DATASET ENTRIES:

---

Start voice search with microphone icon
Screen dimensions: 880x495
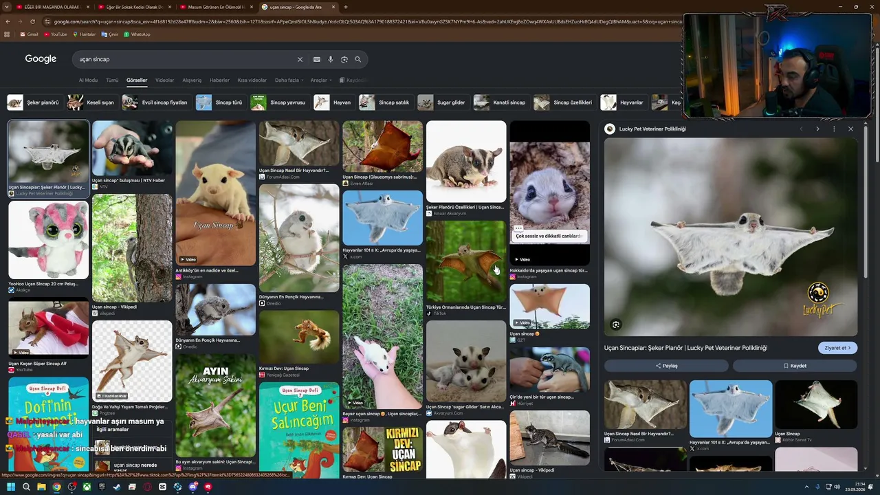tap(331, 59)
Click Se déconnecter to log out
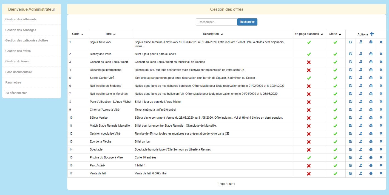The height and width of the screenshot is (195, 389). [x=16, y=93]
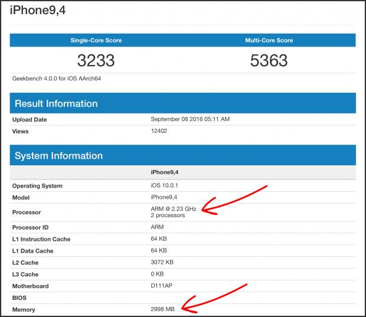
Task: Click the single-core score 3233
Action: pyautogui.click(x=96, y=60)
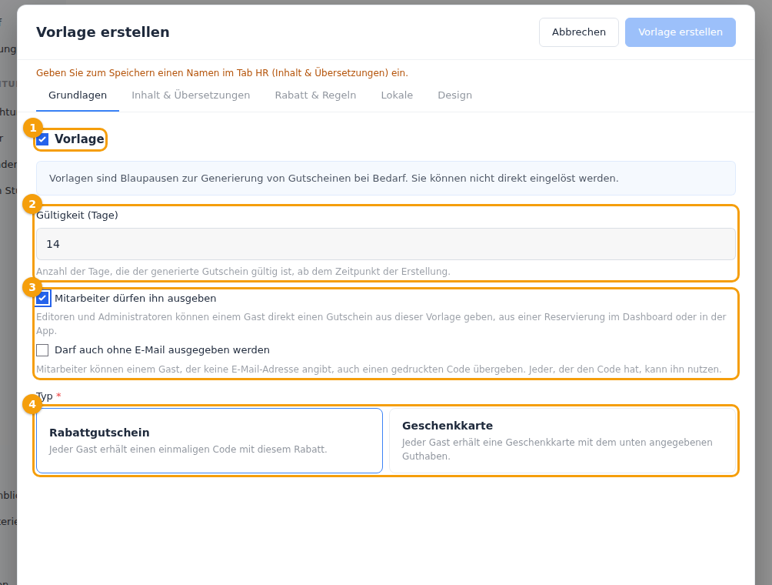Open the Rabatt & Regeln tab
The image size is (772, 585).
[x=315, y=95]
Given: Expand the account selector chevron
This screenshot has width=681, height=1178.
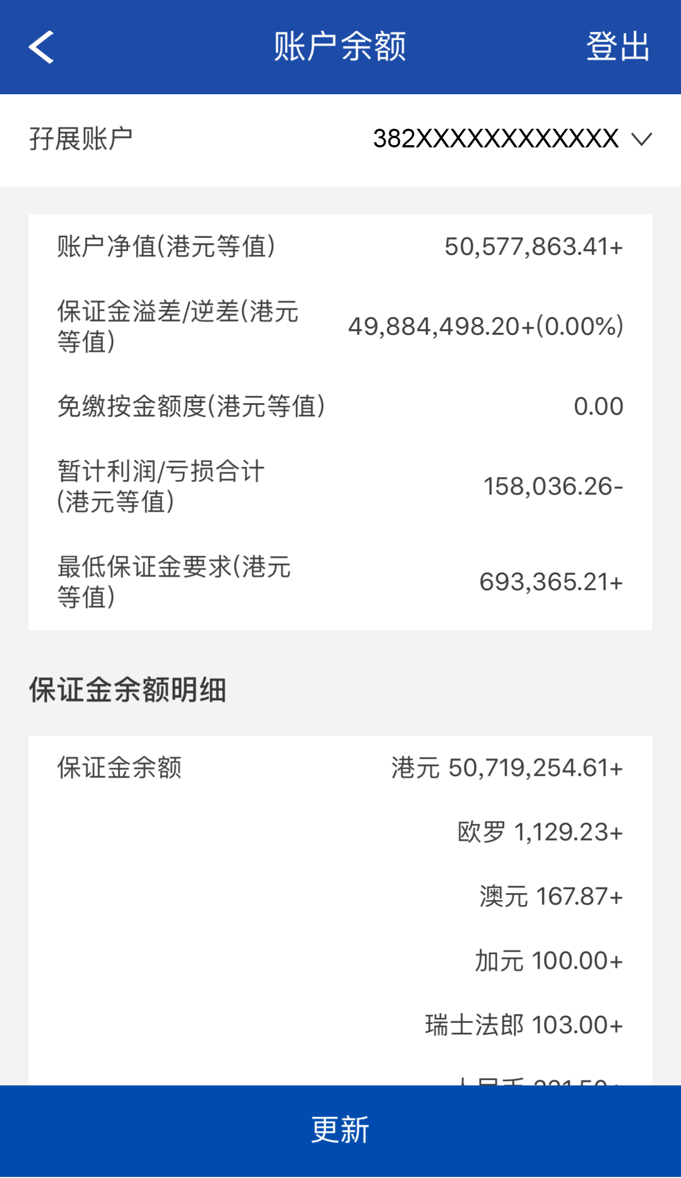Looking at the screenshot, I should point(641,139).
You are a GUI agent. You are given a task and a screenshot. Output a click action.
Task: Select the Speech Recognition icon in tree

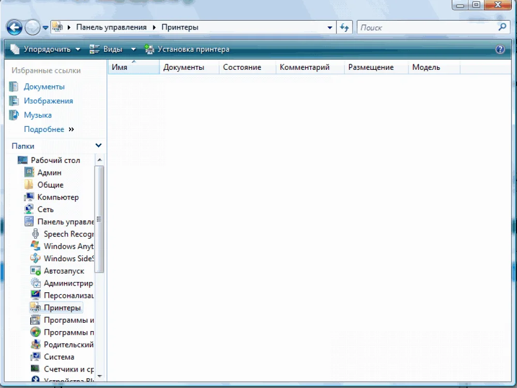36,234
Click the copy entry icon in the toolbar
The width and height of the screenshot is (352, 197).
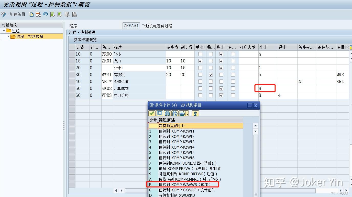[x=31, y=14]
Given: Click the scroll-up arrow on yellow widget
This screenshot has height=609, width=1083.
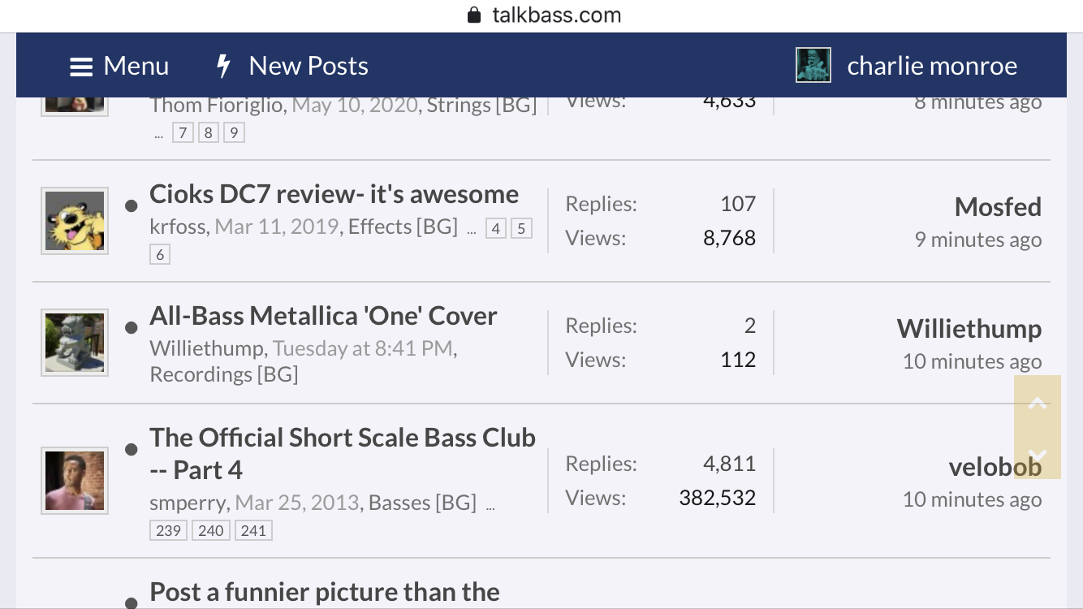Looking at the screenshot, I should 1038,403.
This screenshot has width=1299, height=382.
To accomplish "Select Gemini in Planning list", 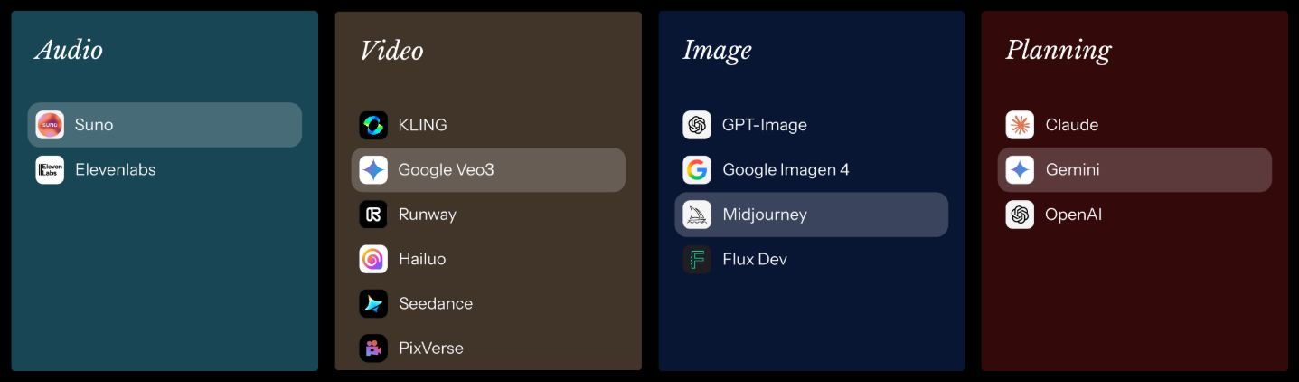I will click(x=1134, y=169).
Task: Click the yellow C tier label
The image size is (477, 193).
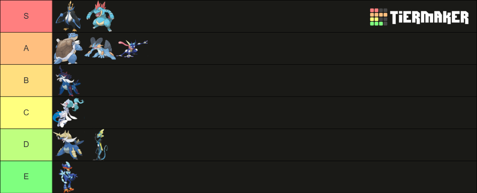Action: click(x=26, y=113)
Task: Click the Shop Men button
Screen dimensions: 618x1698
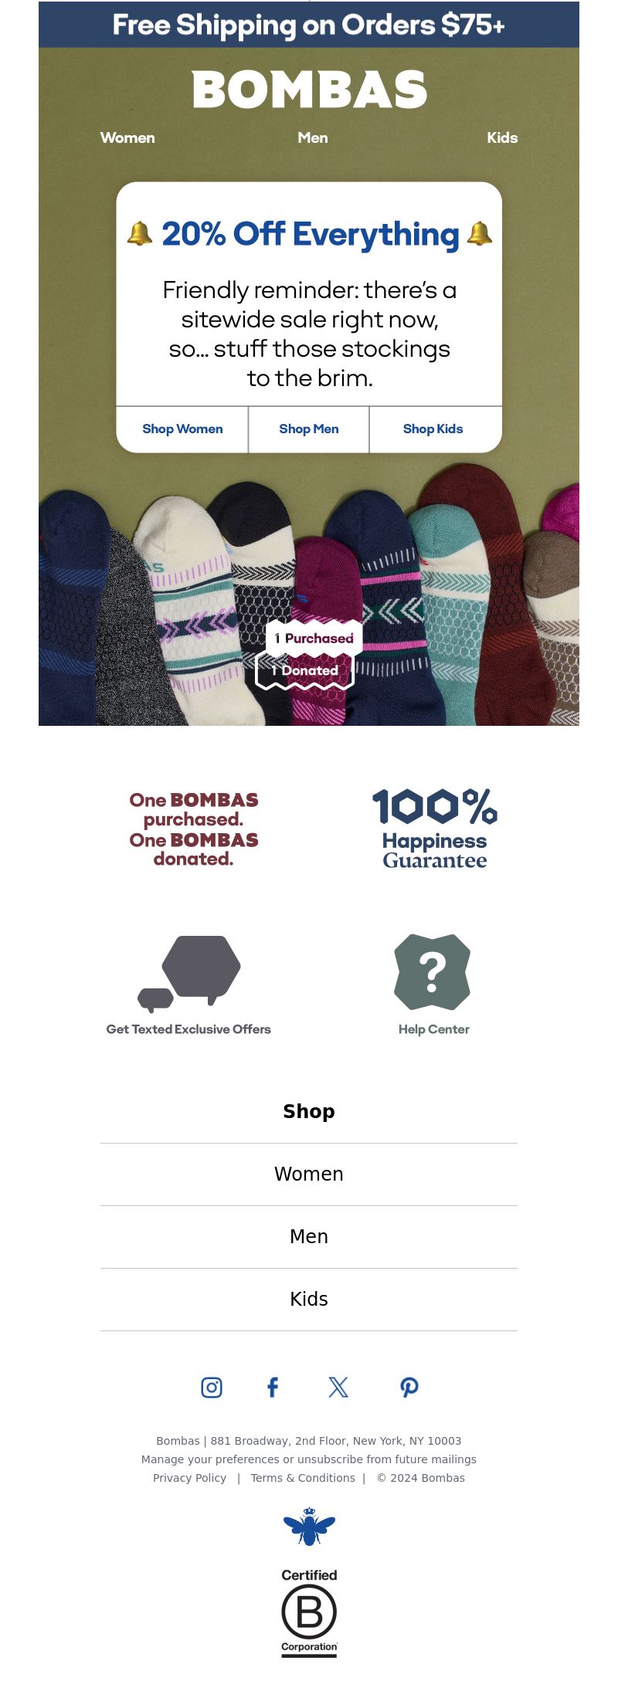Action: click(309, 429)
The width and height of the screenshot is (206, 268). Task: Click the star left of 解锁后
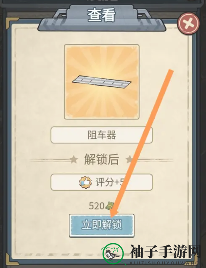[74, 160]
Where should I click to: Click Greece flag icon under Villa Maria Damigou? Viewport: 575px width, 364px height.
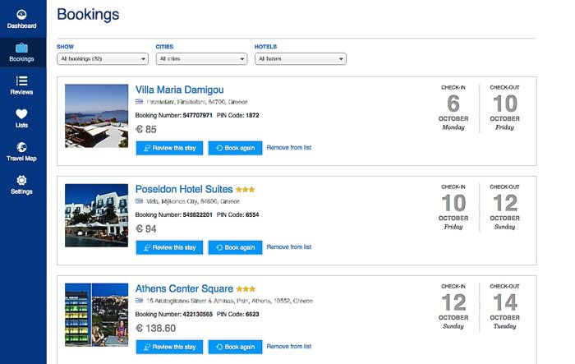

---

TASK GOAL:
Rescale the part of the listing that opens with the line containing "The width and height of the screenshot is (206, 268)." and runs through the end of the listing. Give only those lines again, requests included, with every coordinate in the answers multiplied by 0.5 and rounded to a whole number (halves round up), and leave the pictures out.

RIGHT ANSWER:
The width and height of the screenshot is (206, 268). Task: Click the star left of 解锁后
[37, 80]
Where should I click to: Click Greece flag icon under Villa Maria Damigou? Viewport: 575px width, 364px height.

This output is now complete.